• _Problem description_
Quote the lines below verbatim, starting at the line that contains "Find the location" and continuing through the last line, and leave the pictures out of your reply.

(Data shown)

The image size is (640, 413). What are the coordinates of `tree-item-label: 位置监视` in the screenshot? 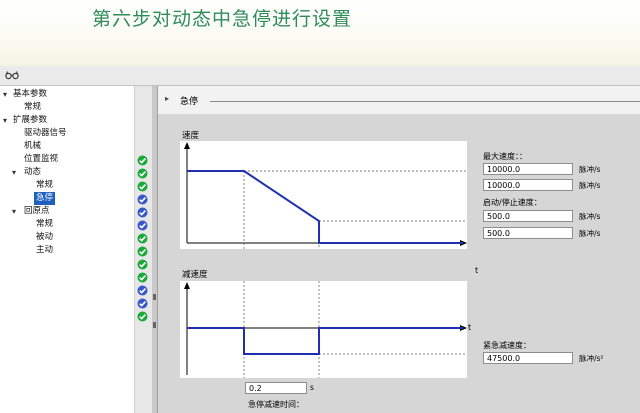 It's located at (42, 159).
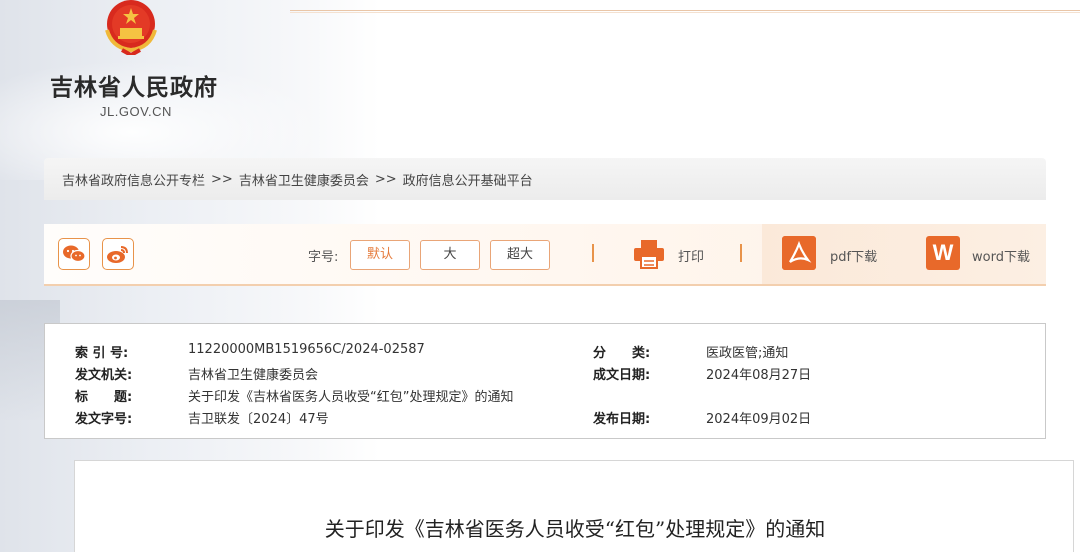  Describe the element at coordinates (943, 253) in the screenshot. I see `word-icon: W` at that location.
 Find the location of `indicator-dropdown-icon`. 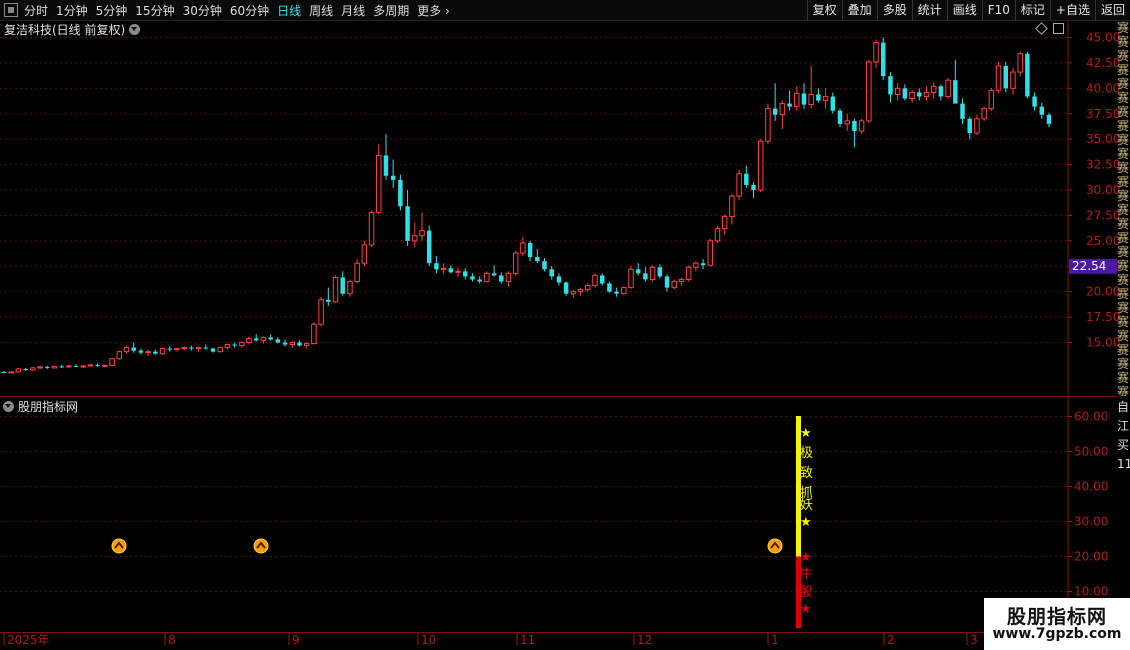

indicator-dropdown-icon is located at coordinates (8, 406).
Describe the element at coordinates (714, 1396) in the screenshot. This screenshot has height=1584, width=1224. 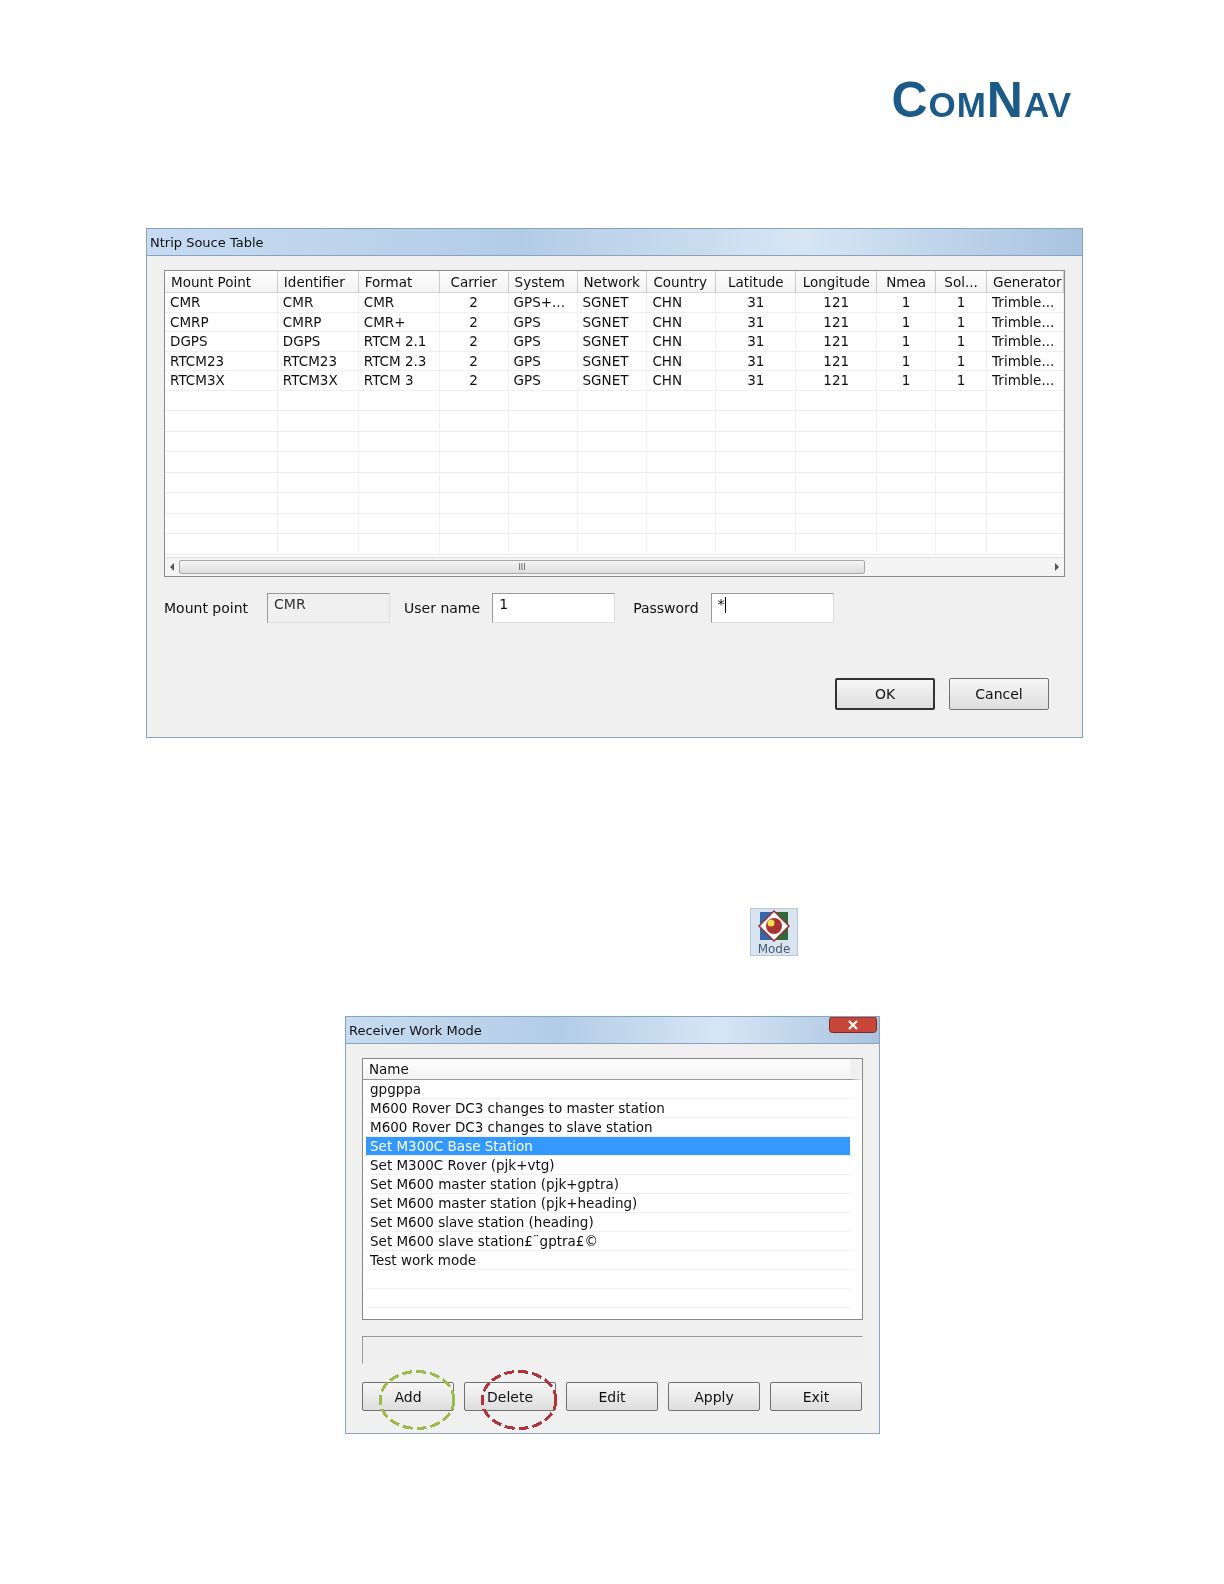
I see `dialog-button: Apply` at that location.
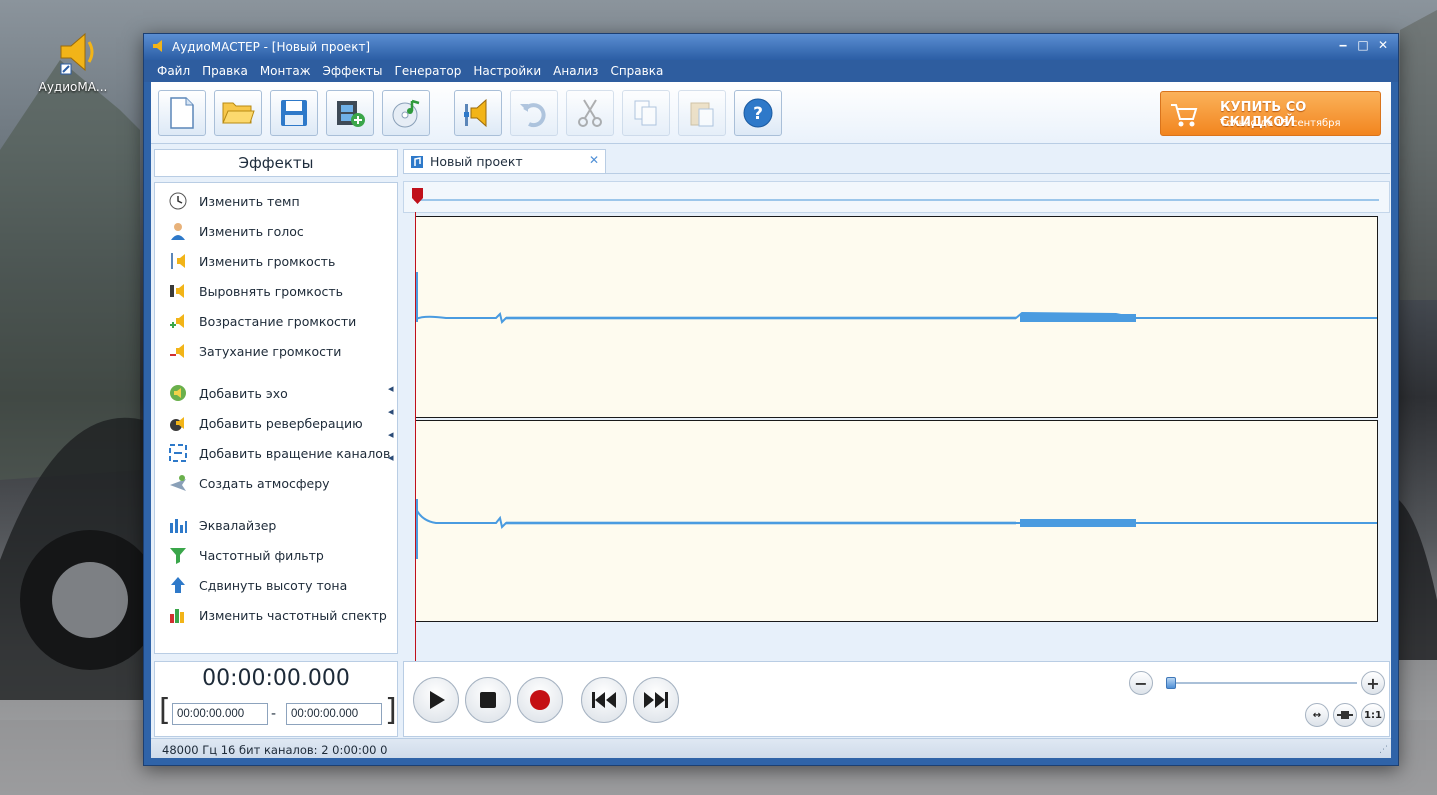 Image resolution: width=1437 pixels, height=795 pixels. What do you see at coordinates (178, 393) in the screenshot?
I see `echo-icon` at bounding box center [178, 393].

(End Data shown)

• _Task answer_
 Find the location of `indicator-dropdown-icon`. 

indicator-dropdown-icon is located at coordinates (8, 406).
Describe the element at coordinates (714, 1396) in the screenshot. This screenshot has height=1584, width=1224. 
I see `dialog-button: Apply` at that location.
 Image resolution: width=1437 pixels, height=795 pixels. What do you see at coordinates (178, 393) in the screenshot?
I see `echo-icon` at bounding box center [178, 393].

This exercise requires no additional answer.